- **What is being asked**
Copy the material from its first line through the line containing "click(391, 71)", swapping "Filter" for "Sort" and keeping everything else the same.

— begin —

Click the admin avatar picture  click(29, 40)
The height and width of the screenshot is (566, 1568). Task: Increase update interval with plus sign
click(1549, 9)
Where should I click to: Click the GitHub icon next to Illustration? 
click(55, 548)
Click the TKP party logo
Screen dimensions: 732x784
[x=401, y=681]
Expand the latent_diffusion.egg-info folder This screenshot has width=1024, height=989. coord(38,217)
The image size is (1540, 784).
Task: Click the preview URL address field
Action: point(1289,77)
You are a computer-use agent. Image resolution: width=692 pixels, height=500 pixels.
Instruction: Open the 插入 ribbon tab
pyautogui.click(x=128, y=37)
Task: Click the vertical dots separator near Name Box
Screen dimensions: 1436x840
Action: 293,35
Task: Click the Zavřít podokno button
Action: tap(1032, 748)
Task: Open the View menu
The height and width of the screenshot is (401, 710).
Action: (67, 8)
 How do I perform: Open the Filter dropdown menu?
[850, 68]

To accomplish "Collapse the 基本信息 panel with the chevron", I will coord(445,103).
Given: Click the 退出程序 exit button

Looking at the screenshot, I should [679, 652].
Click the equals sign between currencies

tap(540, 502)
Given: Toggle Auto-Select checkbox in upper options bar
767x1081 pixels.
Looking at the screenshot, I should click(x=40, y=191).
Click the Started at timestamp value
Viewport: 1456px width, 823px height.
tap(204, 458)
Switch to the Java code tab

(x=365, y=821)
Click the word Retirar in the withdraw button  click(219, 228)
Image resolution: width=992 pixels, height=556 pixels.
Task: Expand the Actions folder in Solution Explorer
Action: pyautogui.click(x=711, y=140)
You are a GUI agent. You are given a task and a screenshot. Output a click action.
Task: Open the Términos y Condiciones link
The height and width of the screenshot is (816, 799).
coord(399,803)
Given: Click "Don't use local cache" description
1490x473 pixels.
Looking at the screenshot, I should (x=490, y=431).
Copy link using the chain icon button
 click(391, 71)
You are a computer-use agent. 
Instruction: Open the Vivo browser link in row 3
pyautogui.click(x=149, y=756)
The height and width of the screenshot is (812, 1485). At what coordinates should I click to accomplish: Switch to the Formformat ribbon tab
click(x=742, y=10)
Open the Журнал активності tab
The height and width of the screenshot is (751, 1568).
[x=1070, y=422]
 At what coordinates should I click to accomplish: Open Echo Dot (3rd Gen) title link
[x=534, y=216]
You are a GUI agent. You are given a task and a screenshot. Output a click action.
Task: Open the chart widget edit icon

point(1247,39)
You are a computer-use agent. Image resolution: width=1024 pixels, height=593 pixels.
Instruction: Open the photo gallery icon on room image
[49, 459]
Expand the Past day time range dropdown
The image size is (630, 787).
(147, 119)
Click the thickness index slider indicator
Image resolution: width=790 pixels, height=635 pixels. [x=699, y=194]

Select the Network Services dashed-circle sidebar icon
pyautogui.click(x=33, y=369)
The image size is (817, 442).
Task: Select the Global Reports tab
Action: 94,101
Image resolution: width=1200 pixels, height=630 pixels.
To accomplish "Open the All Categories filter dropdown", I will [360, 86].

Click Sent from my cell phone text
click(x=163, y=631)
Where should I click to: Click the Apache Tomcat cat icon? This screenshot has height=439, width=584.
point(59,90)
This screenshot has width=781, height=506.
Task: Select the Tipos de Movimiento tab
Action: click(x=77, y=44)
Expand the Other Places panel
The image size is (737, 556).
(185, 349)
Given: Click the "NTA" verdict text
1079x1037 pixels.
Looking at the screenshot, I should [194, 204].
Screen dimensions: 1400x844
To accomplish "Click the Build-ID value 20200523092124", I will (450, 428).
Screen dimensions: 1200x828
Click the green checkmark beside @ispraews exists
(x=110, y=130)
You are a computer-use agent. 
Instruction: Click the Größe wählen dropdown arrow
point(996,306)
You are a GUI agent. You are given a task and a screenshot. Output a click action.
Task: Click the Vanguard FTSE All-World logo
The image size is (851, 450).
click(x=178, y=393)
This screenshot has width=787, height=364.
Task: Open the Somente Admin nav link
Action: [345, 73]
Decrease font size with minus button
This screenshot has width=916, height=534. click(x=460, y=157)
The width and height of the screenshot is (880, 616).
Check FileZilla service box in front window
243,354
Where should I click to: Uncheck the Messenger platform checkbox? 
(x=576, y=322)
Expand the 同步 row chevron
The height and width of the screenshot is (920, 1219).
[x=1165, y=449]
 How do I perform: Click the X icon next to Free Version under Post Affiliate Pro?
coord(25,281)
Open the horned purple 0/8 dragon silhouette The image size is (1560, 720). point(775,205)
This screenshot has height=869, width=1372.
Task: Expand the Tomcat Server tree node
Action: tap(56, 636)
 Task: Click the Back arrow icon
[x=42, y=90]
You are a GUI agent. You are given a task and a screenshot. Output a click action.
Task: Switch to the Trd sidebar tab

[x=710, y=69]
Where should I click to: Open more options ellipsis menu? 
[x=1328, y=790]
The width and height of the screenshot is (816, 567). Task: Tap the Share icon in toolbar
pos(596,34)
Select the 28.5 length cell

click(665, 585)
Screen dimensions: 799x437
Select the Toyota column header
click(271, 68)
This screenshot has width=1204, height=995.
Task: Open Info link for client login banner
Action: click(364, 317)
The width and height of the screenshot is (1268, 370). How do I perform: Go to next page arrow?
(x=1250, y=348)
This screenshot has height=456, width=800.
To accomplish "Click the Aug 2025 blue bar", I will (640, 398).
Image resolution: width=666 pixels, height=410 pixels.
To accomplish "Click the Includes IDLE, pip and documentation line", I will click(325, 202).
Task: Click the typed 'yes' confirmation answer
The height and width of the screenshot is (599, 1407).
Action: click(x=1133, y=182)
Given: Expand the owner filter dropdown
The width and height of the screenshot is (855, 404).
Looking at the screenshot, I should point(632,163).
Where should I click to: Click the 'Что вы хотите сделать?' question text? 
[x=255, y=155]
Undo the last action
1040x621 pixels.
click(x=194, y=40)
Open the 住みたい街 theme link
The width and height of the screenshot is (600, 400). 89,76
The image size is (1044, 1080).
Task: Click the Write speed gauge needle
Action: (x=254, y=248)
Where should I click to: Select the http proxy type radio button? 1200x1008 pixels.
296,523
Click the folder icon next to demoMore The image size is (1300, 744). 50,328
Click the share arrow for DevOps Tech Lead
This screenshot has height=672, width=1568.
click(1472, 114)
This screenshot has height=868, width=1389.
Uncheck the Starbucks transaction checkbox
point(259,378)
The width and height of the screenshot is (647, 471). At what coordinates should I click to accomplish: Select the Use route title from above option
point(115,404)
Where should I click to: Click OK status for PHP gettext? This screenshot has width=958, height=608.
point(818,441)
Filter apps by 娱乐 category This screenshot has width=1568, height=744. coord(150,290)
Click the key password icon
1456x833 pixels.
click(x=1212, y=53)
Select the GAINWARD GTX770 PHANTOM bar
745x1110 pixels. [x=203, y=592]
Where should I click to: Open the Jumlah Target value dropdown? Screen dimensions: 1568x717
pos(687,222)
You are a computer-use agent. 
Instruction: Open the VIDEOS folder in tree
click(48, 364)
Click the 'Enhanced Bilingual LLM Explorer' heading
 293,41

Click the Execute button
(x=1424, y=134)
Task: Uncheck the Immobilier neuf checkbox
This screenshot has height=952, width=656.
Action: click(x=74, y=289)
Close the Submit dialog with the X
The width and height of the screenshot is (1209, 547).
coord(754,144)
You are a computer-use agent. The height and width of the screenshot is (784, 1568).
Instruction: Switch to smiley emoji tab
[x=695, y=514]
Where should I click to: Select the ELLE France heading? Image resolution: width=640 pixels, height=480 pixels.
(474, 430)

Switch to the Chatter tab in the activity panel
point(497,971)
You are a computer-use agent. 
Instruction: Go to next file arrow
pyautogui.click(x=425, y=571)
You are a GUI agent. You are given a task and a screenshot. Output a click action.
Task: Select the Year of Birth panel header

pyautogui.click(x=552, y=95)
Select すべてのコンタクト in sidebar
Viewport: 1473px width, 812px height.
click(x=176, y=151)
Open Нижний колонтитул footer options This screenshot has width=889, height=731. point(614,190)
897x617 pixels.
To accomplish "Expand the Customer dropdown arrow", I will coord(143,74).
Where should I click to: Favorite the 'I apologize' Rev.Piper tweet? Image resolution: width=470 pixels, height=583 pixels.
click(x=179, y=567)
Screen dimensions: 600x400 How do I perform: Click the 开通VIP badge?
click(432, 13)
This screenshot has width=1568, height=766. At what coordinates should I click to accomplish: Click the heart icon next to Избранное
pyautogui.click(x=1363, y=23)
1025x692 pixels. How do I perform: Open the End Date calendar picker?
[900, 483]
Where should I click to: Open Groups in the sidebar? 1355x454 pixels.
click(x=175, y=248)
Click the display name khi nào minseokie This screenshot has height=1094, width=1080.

— end —

- **Response for this exercise**
Click the admin avatar picture  click(29, 40)
The height and width of the screenshot is (566, 1568). Task: Increase update interval with plus sign
click(1549, 9)
Where should I click to: Click the GitHub icon next to Illustration? 
click(55, 548)
Click the TKP party logo
Screen dimensions: 732x784
[x=401, y=681]
Expand the latent_diffusion.egg-info folder This screenshot has width=1024, height=989. coord(38,217)
The image size is (1540, 784).
Task: Click the preview URL address field
Action: point(1289,77)
You are a computer-use agent. Image resolution: width=692 pixels, height=500 pixels.
Instruction: Open the 插入 ribbon tab
pyautogui.click(x=128, y=37)
Task: Click the vertical dots separator near Name Box
Screen dimensions: 1436x840
Action: 293,35
Task: Click the Zavřít podokno button
Action: tap(1032, 748)
Task: Open the View menu
The height and width of the screenshot is (401, 710).
Action: (67, 8)
 How do I perform: Open the Sort dropdown menu?
[850, 68]

To accomplish "Collapse the 基本信息 panel with the chevron", I will coord(445,103).
Given: Click the 退出程序 exit button

Looking at the screenshot, I should [679, 652].
Click the equals sign between currencies

tap(540, 502)
Given: Toggle Auto-Select checkbox in upper options bar
767x1081 pixels.
Looking at the screenshot, I should click(x=40, y=191).
Click the Started at timestamp value
Viewport: 1456px width, 823px height.
tap(204, 458)
Switch to the Java code tab

(x=365, y=821)
Click the word Retirar in the withdraw button  click(219, 228)
Image resolution: width=992 pixels, height=556 pixels.
Task: Expand the Actions folder in Solution Explorer
Action: pyautogui.click(x=711, y=140)
You are a GUI agent. You are given a task and a screenshot. Output a click action.
Task: Open the Términos y Condiciones link
The height and width of the screenshot is (816, 799).
coord(399,803)
Given: Click "Don't use local cache" description
1490x473 pixels.
Looking at the screenshot, I should (x=490, y=431).
Copy link using the chain icon button
 click(391, 71)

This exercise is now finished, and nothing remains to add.